Con il D. Lgs. 195/06 viene abrogato il D. Lgs. 277/91 per la parte relativa al rischio rumore. Con questo decreto vengono introdotti due livelli di azione (inferiore e superiore) ed un valore limite. I livelli di azione fanno riferimento sia a dei livelli di picco che a delle dosi assorbite durante il periodo di riferimento lavorativo di otto ore. Il superamento o meno di queste soglie fa scattare degli adempimenti diversificati. Il valore limite è calcolato tenendo conto dell’attenuazione fornita dai DPI indossati. Questa soglia non può essere superata. Con l’emanazione del D.Lgs. 81/08 viene abrogato il D.Lgs. 195/06. Il nuovo Decreto al Titolo VIII Capo II riprende quanto previsto dal D.Lgs. 195/06, apportando delle variazioni in merito agli adempimenti previsti in caso di superamento dei livelli di azione.

Nell’ambito di quanto previsto dall’articolo 181 D.Lgs n.81/08, il datore di lavoro valuta l’esposizione dei lavoratori al rumore durante il lavoro prendendo in considerazione in particolare:

  1.  il livello, il tipo e la durata dell’esposizione, ivi inclusa ogni esposizione a rumore impulsivo;
  2. i valori limite di esposizione e i valori di azione di cui all’articolo 189;
  3. tutti gli effetti sulla salute e sulla sicurezza dei lavoratori particolarmente sensibili al rumore, con particolare riferimento alle donne in gravidanza e i minori;
  4. per quanto possibile a livello tecnico, tutti gli effetti sulla salute e sicurezza dei lavoratori derivanti da interazioni fra rumore e sostanze ototossiche connesse con l’attività svolta e fra rumore e vibrazioni;
  5. tutti gli effetti indiretti sulla salute e sulla sicurezza dei lavoratori risultanti da interazioni fra rumore e segnali di avvertimento o altri suoni che vanno osservati al fine di ridurre il rischio di infortuni;

 

La valutazione del rischio

Finalità della misura del rumore Le misure del rumore hanno lo scopo di rilevare in modo obiettivo il livello di rumorosità delle attività svolte. Per ottenere delle misurazioni valide, queste devono essere effettuate con la strumentazione e i metodi fissati dalle norme internazionali e dal D.Lgs. 81/08. Le misurazioni devono fornire dati rappresentativi dell’esposizione al rumore durante tutte le attività lavorative. Si tratta quindi di ottenere un valore medio delle misurazioni che rappresenta il livello medio costante di pressione sonora a cui il lavoratore è esposto: il cosiddetto livello sonoro equivalente.

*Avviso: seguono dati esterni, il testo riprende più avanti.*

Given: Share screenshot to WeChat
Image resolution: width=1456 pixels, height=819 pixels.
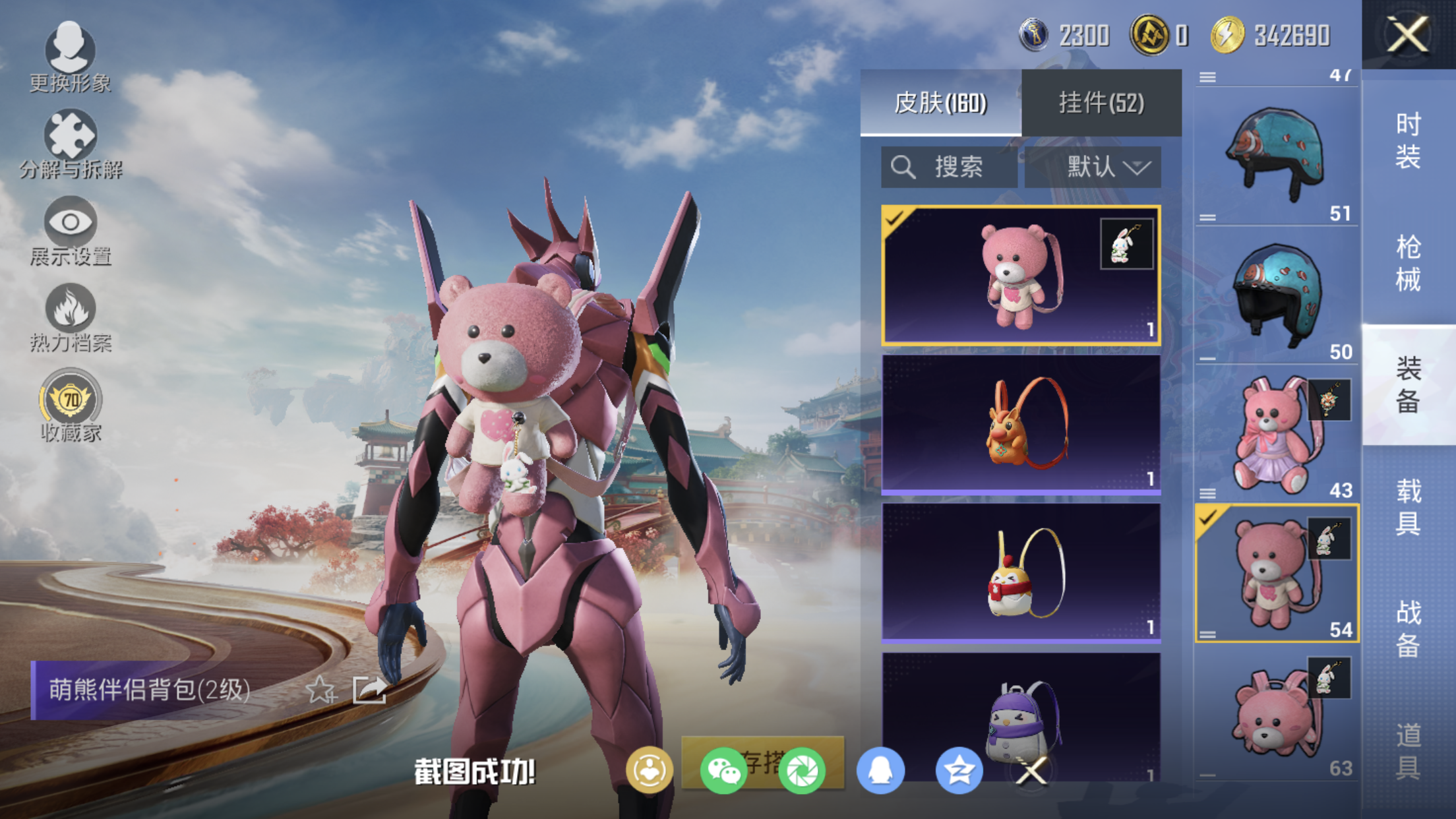Looking at the screenshot, I should click(x=723, y=770).
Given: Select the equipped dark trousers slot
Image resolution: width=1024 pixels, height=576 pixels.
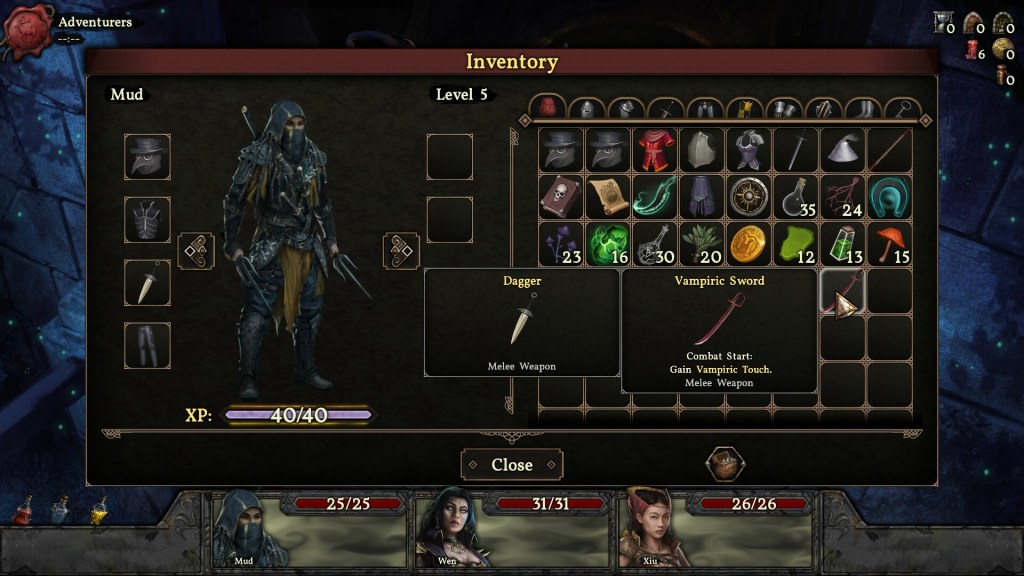Looking at the screenshot, I should 147,345.
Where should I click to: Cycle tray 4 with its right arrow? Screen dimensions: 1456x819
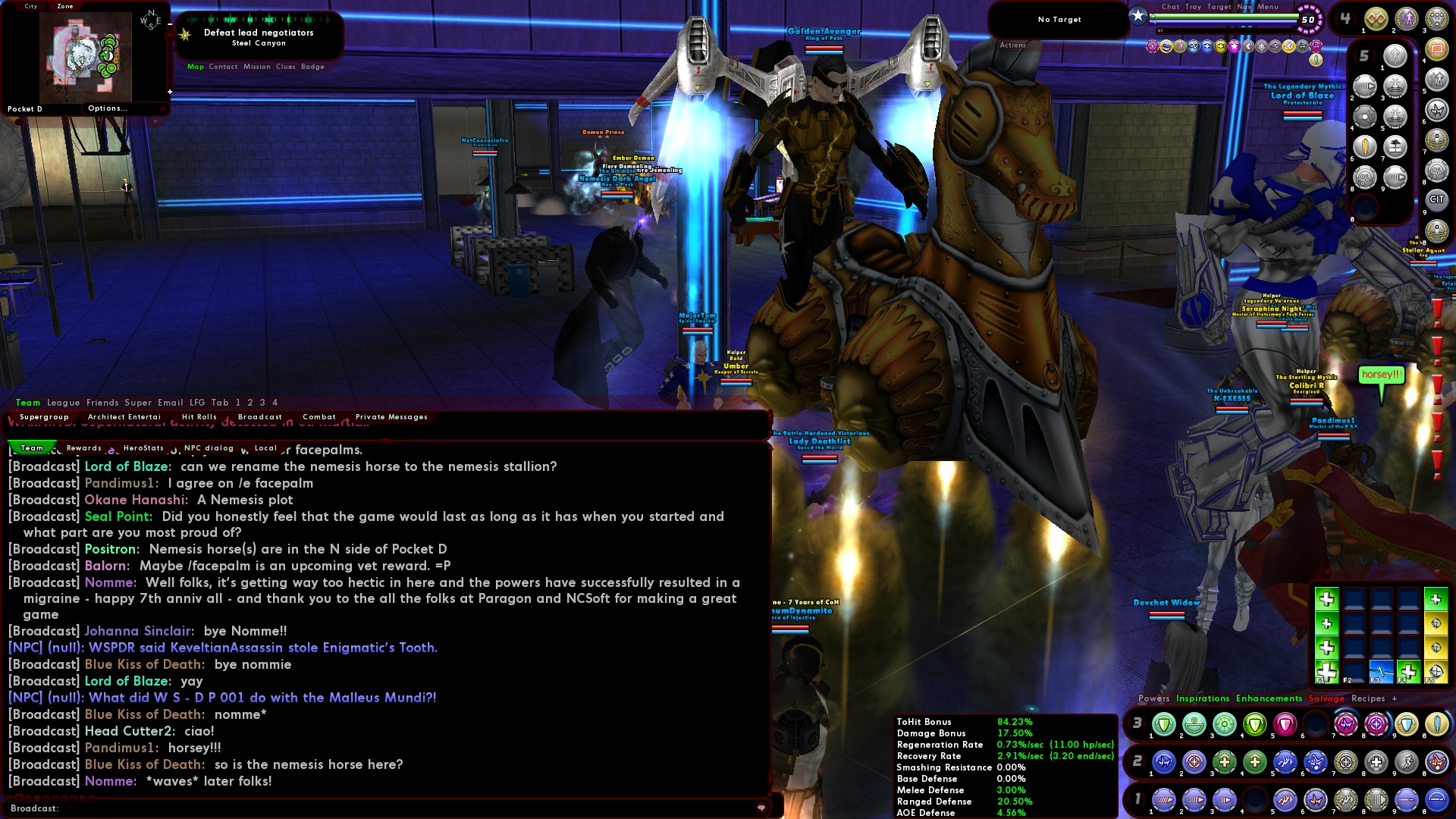[x=1355, y=17]
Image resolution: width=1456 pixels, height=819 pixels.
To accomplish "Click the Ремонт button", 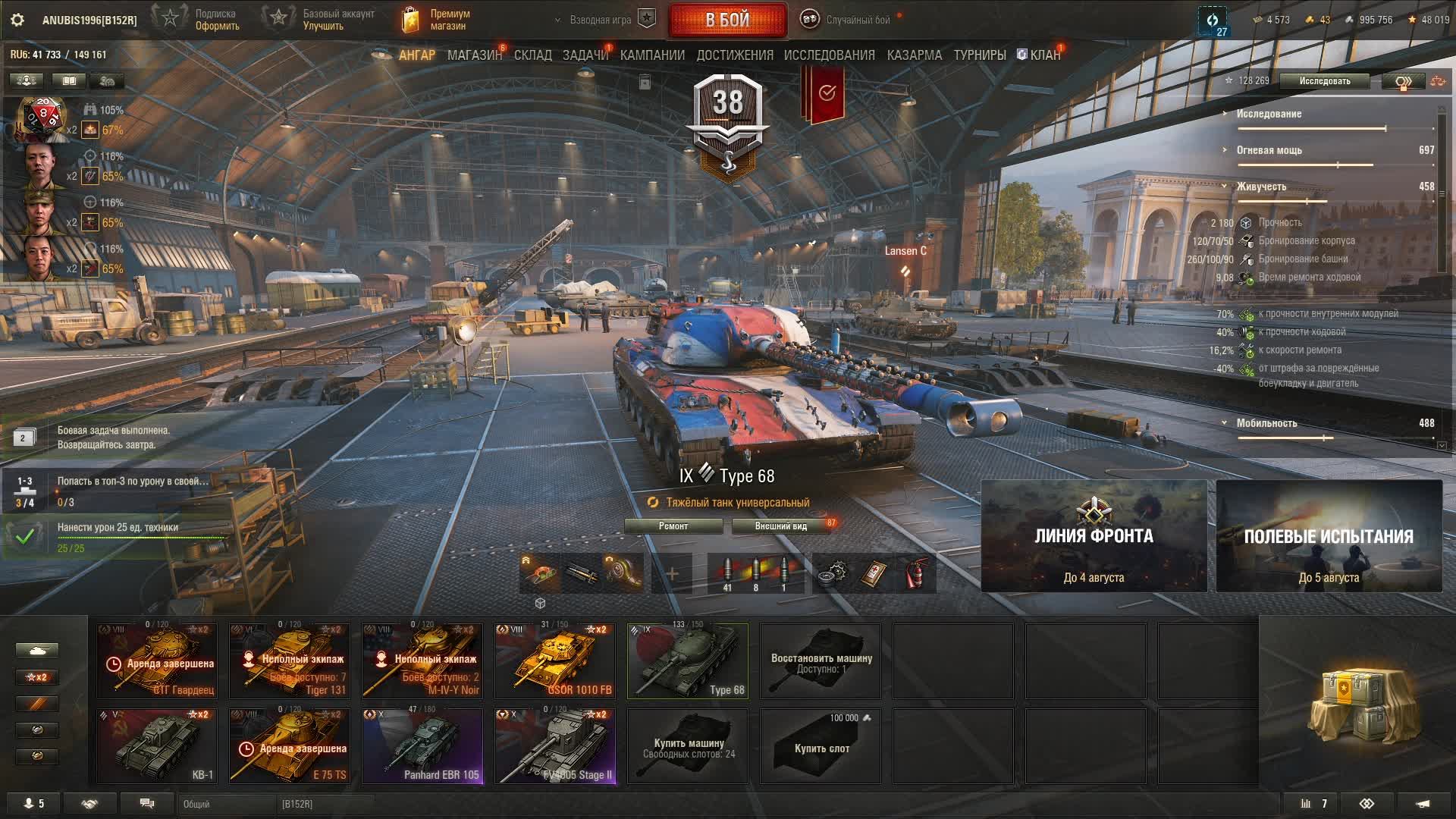I will (673, 526).
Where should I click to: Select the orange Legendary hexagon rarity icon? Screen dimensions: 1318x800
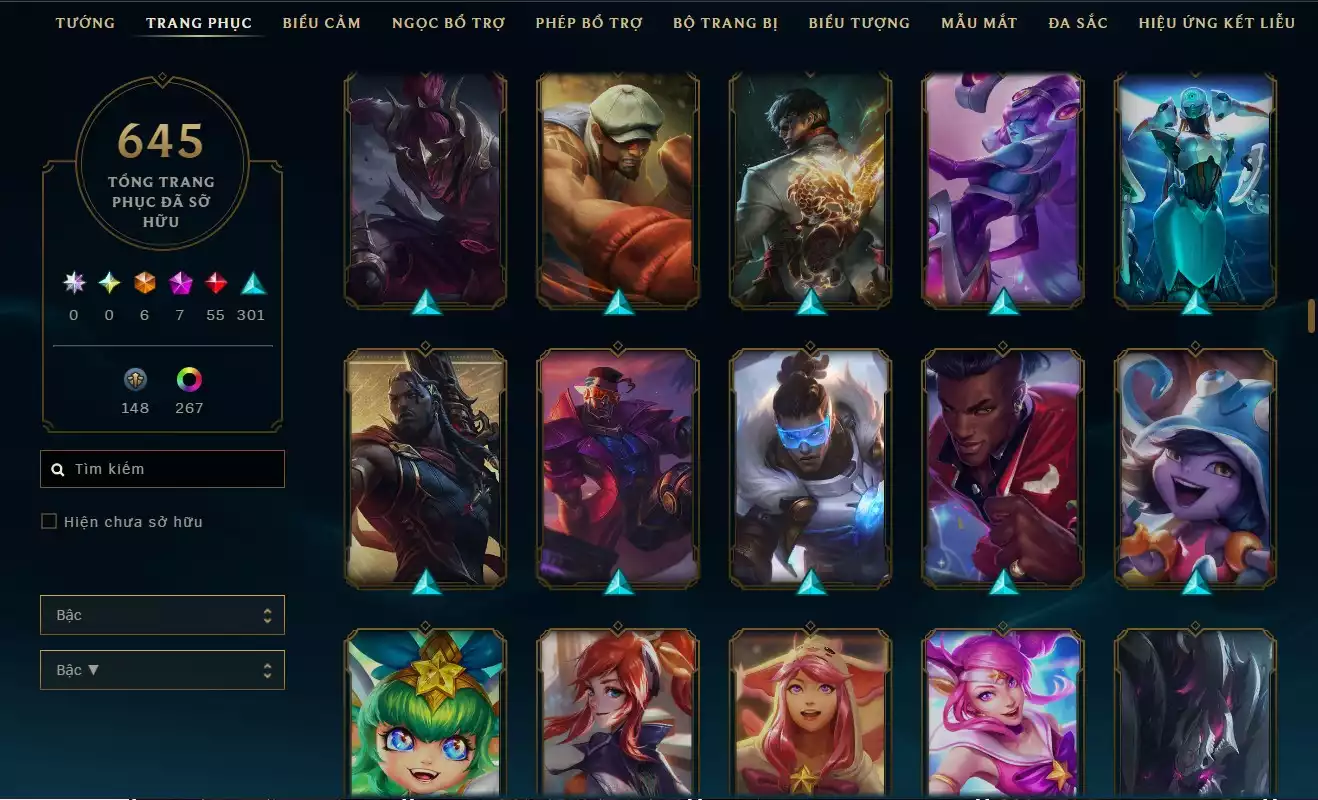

Il livello equivalente singolo (di ogni misurazione) è ottenuto automaticamente dallo strumento. Il livello equivalente totale, cioè il livello di esposizione personale (Leq) è ottenuto eseguendo una particolare somma (somma logaritmica) dei livelli equivalenti di ogni misurazione in relazione alla quantità di tempo dedicata alle varie attività.

Ottenuto il Leq, occorre verificare il limite di appartenenza per attivare le misure di prevenzione:

valori inferiori di azione: 80 dB(A);

valori superiori di azione: 85 dB(A);

valore limite di esposizione 87 dB(A).

La misurazione e la valutazione del rischio è fondamentale, inoltre, per analizzare le rumorosità pericolose e per scegliere conseguentemente i dispositivi di protezione individuali più idonei. La valutazione del rumore deve essere ripetuta:

  • ogni qualvolta vengano introdotte nelle lavorazioni modifiche che influiscano in modo sostanziale sul rumore prodotto;
  • ogni qualvolta lo richieda l’organo di vigilanza, con provvedimento motivato;
  • in ogni caso, secondo le più recenti indicazioni Regionali e dell’ISPESL, trascorsi tre anni dalla misurazione precedente, se il livello di esposizione individuale è compreso tra 80 e 87 dB(A);
  • annualmente, qualora il livello di esposizione individuale quotidiano ecceda gli 87 dB(A).